Un’opportunità per le mamme che lavorano: in un ambiente raccolto e familiare possono far crescere il loro bambino in tutta serenità, grazie alla preparazione specifica del personale. A gestire la nuova struttura milanese è una psicologa dell’infanzia. È la nuova proposta del nido Il Pianeta dei bambini che ha appena aperto i battenti in via Caterina da Forlì a Milano, a due passi dalla fermata della metropolitana Bande Nere.

È un micronido, ovvero un nido per un numero limitato di bambini, al massimo dieci, affiliato al franchising Il Pianeta dei Bambini, che rappresenta una garanzia e un’affidabilità a 360°. La struttura è stata appena rilevata da Alice Sacchi che, oltre a essere la coordinatrice, ha anche una laurea in psicologia dell’infanzia.

Il nuovo micronido di Milano è in grado di accogliere dieci bambini dai 3 mesi ai 3 anni.

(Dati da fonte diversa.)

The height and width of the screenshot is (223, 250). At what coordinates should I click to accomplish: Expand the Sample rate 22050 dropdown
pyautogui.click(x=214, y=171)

Il numero così ridotto di bambini è possibile dedicare a ciascuno un’attenzione speciale, favorendone le naturali inclinazioni e stimolando nuove scoperte, come l’apprendimento dell’inglese fin dalla più tenera età.

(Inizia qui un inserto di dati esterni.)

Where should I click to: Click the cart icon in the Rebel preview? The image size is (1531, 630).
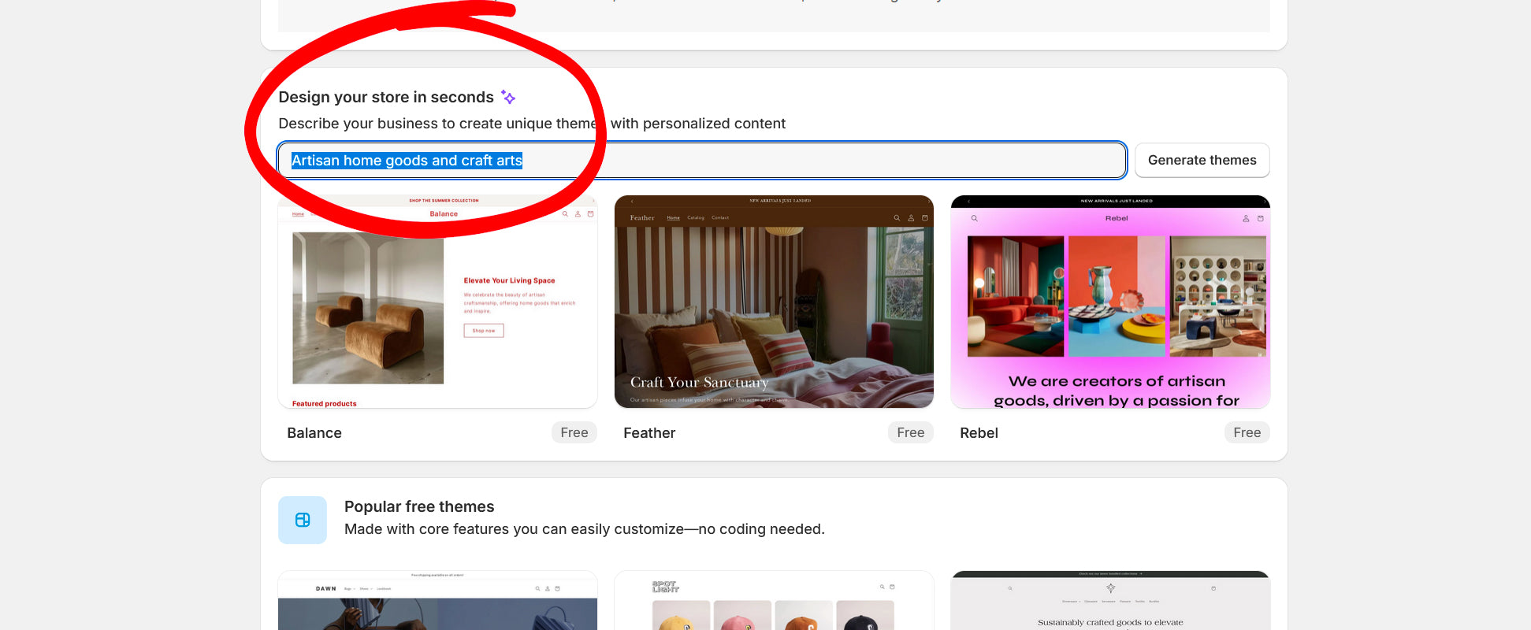tap(1260, 218)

Grazie alla sua formazione universitaria, la coordinatrice mette a disposizione le sue conoscenze per la cura dei più piccoli. Alice Sacchi, infatti, ha già lavorato come educatrice per il Pianeta dei Bambini e la sua formazione è stata molto apprezzata dai genitori: grazie ai suoi studi ha un’attenzione particolare per alcune caratteristiche del bambino, riesce a coglierne eventuali criticità e a gestirle. Inoltre può parlare con i genitori, motivando certi comportamenti del bambino o chiarendo eventuali dubbi o perplessità educativa.

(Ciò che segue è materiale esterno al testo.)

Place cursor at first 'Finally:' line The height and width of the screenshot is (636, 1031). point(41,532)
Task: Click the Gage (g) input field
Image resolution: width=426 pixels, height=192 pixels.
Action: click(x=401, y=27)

Il nido propone poi il programma formativo consolidato del Pianeta dei Bambini, che propone programmi ludico-didattici esclusivi e laboratori originali come Planet English, per l’insegnamento dell’inglese. Molto apprezzato anche il coinvolgimento delle famiglie, con strumenti come lo Sportello Genitori, curato da una psicologa e psicoterapista, ma anche seminari per i genitori con serate tematiche e momenti interattivi dove mamme e papà possono confrontarsi e condividere esperienze.

Grande attenzione viene dedicata alla psicomotricità, con percorsi progettati a misura di bambino, mentre per il personale è prevista formazione continua e la supervisione di un esperto che verifica l’andamento e individua eventuali punti di criticità, cercando di risolverli.